## What to do:
Copy the records below word for word, beginning at the line that contains "has height=524, width=931." and ending after the line that contains "Playback is located at coordinates (61, 27).".
━━ Records to process
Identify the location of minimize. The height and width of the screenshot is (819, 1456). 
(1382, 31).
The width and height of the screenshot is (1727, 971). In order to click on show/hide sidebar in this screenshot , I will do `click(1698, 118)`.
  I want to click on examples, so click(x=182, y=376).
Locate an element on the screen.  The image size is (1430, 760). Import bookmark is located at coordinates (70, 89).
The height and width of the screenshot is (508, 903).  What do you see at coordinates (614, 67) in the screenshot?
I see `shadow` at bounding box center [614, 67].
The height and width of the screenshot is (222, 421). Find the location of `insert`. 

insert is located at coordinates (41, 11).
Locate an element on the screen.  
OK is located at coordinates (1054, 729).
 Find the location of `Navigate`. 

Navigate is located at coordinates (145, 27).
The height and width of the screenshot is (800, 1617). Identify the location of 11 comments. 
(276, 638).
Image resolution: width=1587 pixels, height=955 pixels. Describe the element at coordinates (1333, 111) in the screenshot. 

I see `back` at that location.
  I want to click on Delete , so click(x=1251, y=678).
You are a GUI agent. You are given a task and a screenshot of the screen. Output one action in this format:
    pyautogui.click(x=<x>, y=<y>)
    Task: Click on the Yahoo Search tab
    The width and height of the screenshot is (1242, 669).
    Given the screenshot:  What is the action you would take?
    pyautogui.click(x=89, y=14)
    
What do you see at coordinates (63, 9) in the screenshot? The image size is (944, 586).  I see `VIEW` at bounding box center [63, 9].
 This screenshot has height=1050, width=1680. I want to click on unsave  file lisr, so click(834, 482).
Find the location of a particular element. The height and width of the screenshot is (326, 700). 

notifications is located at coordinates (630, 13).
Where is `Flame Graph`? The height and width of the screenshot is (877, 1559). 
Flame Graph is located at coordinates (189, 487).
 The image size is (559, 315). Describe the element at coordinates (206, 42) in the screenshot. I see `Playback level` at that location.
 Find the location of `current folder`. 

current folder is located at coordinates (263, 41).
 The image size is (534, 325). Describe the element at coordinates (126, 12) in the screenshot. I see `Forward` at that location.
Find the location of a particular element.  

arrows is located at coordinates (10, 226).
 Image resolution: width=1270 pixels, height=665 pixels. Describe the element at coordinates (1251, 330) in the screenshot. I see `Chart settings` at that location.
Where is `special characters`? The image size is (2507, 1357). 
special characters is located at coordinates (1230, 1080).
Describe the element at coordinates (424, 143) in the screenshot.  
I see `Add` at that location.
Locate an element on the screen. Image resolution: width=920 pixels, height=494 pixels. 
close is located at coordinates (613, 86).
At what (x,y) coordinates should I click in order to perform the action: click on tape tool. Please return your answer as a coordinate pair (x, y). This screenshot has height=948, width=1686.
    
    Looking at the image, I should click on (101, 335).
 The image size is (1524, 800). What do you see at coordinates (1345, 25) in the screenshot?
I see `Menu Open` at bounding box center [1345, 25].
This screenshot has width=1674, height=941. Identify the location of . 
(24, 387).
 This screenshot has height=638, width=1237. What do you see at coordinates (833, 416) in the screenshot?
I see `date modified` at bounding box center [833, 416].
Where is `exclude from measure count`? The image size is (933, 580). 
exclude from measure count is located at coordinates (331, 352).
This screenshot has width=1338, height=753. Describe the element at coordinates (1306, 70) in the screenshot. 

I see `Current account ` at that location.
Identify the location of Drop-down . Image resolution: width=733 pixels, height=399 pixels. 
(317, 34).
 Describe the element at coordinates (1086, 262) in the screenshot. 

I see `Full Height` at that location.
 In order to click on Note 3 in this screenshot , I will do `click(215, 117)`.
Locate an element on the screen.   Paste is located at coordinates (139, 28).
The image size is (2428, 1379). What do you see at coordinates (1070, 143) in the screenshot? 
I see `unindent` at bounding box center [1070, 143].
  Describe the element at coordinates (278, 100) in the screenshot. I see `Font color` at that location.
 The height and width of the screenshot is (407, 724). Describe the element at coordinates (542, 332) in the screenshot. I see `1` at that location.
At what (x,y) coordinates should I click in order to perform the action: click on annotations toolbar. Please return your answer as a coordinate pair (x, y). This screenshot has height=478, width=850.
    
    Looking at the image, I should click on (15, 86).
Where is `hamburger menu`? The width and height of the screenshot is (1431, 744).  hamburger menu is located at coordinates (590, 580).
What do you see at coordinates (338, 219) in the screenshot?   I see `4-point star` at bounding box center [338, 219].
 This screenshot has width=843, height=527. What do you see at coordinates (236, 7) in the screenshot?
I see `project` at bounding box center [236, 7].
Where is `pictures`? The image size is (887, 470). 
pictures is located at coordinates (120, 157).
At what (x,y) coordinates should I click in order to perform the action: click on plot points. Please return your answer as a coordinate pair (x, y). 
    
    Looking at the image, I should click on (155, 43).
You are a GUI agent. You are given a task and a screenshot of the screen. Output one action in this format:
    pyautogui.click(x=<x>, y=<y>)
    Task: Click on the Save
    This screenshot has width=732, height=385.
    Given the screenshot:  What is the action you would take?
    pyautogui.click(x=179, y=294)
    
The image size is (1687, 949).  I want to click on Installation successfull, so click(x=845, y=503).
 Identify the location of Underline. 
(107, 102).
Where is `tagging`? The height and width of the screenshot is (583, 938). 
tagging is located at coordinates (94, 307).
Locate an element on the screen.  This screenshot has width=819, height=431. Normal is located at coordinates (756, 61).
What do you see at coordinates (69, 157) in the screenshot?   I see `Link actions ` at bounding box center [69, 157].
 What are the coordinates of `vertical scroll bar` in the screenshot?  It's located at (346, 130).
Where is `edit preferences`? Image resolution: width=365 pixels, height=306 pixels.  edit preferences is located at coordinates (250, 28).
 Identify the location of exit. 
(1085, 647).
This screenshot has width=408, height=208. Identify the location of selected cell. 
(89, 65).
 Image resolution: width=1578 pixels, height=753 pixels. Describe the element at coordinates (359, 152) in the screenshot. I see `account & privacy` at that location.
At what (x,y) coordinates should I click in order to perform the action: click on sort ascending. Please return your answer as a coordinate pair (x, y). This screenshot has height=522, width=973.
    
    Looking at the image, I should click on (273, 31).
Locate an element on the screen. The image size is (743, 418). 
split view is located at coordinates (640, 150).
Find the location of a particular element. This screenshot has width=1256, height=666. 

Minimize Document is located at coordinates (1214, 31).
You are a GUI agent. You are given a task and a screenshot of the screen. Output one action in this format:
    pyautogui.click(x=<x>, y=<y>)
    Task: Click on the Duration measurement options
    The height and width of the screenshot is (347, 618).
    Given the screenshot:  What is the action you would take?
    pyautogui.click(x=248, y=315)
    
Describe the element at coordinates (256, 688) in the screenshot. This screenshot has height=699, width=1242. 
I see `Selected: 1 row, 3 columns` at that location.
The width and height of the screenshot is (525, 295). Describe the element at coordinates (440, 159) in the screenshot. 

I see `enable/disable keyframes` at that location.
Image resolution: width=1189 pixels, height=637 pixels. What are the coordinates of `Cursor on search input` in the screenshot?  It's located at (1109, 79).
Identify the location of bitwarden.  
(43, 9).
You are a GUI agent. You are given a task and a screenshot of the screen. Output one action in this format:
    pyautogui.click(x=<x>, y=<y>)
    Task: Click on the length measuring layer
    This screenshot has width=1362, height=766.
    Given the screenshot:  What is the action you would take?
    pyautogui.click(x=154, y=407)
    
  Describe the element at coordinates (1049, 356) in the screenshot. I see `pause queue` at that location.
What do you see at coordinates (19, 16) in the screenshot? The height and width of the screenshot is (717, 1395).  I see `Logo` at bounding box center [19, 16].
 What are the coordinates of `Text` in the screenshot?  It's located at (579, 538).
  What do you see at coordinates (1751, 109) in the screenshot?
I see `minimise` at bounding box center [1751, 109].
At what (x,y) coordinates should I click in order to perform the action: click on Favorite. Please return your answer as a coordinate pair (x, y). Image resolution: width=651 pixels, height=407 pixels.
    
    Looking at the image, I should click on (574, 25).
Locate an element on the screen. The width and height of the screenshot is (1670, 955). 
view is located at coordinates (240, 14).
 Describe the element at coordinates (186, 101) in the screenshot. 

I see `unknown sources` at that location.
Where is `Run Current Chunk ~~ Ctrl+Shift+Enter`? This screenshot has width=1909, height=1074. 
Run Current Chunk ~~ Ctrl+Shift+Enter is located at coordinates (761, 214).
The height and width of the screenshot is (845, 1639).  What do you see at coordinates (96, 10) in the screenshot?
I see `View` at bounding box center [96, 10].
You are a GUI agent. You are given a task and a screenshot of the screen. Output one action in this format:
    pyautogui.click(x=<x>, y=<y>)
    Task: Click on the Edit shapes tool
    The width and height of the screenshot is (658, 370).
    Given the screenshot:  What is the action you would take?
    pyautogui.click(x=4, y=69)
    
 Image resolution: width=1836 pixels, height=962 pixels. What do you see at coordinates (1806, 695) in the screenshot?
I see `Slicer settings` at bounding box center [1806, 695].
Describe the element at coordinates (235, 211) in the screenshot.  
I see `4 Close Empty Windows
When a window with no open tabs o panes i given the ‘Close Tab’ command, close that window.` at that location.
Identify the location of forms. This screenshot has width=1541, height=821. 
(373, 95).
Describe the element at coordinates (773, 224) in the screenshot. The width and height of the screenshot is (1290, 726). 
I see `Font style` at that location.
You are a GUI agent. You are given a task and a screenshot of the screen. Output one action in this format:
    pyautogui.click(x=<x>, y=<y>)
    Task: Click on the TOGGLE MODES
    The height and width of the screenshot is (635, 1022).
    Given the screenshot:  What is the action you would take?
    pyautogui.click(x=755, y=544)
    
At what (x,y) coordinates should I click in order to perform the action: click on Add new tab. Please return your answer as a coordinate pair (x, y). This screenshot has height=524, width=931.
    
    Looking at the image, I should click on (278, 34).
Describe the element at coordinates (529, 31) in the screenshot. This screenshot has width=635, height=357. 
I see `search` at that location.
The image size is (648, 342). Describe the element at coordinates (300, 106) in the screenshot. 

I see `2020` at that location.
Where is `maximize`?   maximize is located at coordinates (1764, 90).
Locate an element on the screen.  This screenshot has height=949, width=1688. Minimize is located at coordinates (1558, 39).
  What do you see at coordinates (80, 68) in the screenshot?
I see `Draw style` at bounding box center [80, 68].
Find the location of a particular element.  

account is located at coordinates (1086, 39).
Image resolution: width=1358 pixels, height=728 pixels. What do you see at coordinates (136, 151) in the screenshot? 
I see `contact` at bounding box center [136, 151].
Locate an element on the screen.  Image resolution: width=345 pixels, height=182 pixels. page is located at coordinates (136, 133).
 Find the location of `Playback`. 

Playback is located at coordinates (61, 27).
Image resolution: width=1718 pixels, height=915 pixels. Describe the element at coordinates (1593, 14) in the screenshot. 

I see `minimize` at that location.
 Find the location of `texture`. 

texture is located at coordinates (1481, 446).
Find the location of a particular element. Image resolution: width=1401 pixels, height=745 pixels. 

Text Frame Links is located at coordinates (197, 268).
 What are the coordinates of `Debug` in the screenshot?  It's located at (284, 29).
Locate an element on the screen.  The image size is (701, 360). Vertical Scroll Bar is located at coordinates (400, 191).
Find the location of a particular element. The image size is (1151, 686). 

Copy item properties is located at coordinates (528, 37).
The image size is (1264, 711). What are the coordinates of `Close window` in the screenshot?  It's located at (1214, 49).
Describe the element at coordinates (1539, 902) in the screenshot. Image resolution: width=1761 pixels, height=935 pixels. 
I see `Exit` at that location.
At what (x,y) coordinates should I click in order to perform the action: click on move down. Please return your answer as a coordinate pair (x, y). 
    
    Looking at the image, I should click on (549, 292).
━━━━
## Task solution:
At what (x,y) coordinates should I click in order to perform the action: click on Add new tab. Please return your answer as a coordinate pair (x, y). This screenshot has height=524, width=931.
    
    Looking at the image, I should click on (278, 34).
Describe the element at coordinates (529, 31) in the screenshot. This screenshot has width=635, height=357. 
I see `search` at that location.
The image size is (648, 342). Describe the element at coordinates (300, 106) in the screenshot. 

I see `2020` at that location.
Where is `maximize`?   maximize is located at coordinates (1764, 90).
Locate an element on the screen.  This screenshot has height=949, width=1688. Minimize is located at coordinates (1558, 39).
  What do you see at coordinates (80, 68) in the screenshot?
I see `Draw style` at bounding box center [80, 68].
Find the location of a particular element.  

account is located at coordinates (1086, 39).
Image resolution: width=1358 pixels, height=728 pixels. What do you see at coordinates (136, 151) in the screenshot? 
I see `contact` at bounding box center [136, 151].
Locate an element on the screen.  Image resolution: width=345 pixels, height=182 pixels. page is located at coordinates (136, 133).
 Find the location of `Playback`. 

Playback is located at coordinates (61, 27).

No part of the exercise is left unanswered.